Не сразу начинался процесс заключенных. Многие теряли здоровье прежде, чем являлись перед судом инквизиции, живые мертвецы в самом истерзанном виде. Процесс начинался не иначе, как по просьбе обвиняемого. Его побуждали к этой просьбе, когда хотели, при посредстве тюремных агентов. Только после этой жестокой формальности его приглашали на заседание трибунала... Под низким узорчатым потолком в небольшой комнате, слабо освещенной крошечными окнами, его ожидали инквизиторы. Они сидели за длинным столом на широкой лавке, подпоясанные веревками, в белых и коричневых сутанах, с небольшими шапками на головах. Тут же находился епископ в парадном облачении, что, впрочем, практиковалось лишь в начале инквизиционной эпохи, наконец – нотариус и докладчик. В это первое свидание с судьями обвиняемого встречали так, как будто ничего не знали о нем, и в то же время различными вопросами старались запутать его и вырвать у него улики. Свидетелей допрашивали отдельно. Обвиняемый их не видел все время допроса. Сами показания их он получал в сокращенном виде, без указания места и времени. Этим предполагалось оградить свидетелей от мщения их жертв, когда последние дождутся свободы. Очная ставка свидетелей возбранялась на том же основании, а сами свидетели могли быть людьми заведомо преступными и лицеприятными. Два свидетеля по слуху считались равносильными очевидцу. Обвиняемый мог отвергать обвинителя лишь в случае явной вражды к нему последнего. Чтобы узнать, не злоба ли руководила доносом, инквизиторы спрашивали у обвиняемого, нет ли у него врагов и кто они. Если он называл их, не упоминая действительного виновника своего ареста, его лишали права опровергать этого виновника. Он мог иметь защитника, но видеться с защитником ему позволялось только в присутствии инквизитора. Существовало, впрочем, формальное запрещение адвокатам и нотариусам защищать еретиков, но оно, по-видимому, не всегда исполнялось. Если улики против подсудимого казались слишком очевидными или, по личным расчетам инквизиторов, считались такими, трибунал немедля произносил приговор и отсылал подсудимого в темницу до исполнения этого приговора. Только полное признание справедливости обвинения могло уменьшить наказание подсудимого, и к этому прибегали часто, чтобы избегнуть ужасов полного дознания. Инквизиторы сами решали, действительно ли откровенно и чистосердечно сознание их жертвы...
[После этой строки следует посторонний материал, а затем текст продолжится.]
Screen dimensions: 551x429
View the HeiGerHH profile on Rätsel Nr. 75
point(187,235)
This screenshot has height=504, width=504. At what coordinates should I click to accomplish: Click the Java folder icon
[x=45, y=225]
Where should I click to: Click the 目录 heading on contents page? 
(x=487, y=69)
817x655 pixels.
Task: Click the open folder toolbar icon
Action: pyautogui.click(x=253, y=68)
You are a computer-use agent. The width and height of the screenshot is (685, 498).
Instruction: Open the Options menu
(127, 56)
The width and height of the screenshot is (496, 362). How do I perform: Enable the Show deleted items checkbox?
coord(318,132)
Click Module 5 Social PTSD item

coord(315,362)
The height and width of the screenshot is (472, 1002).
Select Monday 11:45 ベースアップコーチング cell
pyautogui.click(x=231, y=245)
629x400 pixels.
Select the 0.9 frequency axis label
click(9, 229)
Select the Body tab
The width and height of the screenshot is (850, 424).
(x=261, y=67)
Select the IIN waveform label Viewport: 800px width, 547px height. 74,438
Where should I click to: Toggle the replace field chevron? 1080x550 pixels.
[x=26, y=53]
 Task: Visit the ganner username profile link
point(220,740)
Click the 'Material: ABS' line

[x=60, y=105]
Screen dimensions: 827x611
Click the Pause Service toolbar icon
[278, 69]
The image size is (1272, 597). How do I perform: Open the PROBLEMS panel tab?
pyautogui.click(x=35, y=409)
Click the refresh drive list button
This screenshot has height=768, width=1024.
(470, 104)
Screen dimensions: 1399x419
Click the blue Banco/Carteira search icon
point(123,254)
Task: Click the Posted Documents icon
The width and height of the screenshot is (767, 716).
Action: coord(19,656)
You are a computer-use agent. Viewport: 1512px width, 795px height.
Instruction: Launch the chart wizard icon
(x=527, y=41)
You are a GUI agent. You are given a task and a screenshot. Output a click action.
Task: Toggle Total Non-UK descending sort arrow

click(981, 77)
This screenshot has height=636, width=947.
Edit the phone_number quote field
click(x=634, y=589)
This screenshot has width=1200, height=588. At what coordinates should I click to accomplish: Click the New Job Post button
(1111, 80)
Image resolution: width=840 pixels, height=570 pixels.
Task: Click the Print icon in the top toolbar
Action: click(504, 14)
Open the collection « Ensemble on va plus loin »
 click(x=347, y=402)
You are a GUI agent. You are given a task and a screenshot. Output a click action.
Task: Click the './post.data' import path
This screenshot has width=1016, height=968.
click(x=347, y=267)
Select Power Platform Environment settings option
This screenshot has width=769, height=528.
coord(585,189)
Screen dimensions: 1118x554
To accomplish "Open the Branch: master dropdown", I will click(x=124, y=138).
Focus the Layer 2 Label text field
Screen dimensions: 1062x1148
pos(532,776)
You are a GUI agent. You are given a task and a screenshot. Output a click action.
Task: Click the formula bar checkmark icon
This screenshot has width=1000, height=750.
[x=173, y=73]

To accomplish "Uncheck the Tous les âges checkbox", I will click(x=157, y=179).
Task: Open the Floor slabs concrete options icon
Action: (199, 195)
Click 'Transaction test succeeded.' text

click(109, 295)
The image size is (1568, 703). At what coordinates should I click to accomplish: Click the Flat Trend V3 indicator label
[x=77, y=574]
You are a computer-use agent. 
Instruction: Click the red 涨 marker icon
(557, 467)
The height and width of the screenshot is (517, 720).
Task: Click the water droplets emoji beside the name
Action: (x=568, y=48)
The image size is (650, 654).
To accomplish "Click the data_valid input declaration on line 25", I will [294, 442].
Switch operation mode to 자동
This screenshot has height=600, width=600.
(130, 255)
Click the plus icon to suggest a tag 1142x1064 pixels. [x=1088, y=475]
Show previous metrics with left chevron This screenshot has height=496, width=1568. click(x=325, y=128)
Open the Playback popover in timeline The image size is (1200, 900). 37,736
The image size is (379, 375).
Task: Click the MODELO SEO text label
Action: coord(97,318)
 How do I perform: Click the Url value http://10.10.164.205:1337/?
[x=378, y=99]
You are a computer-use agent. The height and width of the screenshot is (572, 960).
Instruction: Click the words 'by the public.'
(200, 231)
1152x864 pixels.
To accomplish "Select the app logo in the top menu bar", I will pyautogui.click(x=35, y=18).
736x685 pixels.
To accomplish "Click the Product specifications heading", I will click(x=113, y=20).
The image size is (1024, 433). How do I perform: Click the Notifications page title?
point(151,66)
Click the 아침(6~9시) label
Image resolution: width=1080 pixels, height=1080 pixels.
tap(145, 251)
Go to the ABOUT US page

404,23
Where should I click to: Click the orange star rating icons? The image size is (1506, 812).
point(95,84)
Кто отрицал обвинение при наличии тяжких улик, того объявляли упорным. Из зала трибунала его дело переносилось в камеру пыток, in loco tormentorum. Камера пыток обыкновенно помещалась в подземелье, узкие коридоры со многими поворотами вели туда, ни один вопль не доносился оттуда наружу... “Такого-то числа, месяца и года”, как гласила инквизиционная формула, узник выводился из темницы и водворялся в месте мучений. При пытке, согласно инструкции Эймерика и Торквемады, находился инквизитор, иногда доктор, писец для записывания показаний и слуги трибунала в черных одеждах, с глухими капюшонами на головах, лишь с отверстиями для глаз и рта.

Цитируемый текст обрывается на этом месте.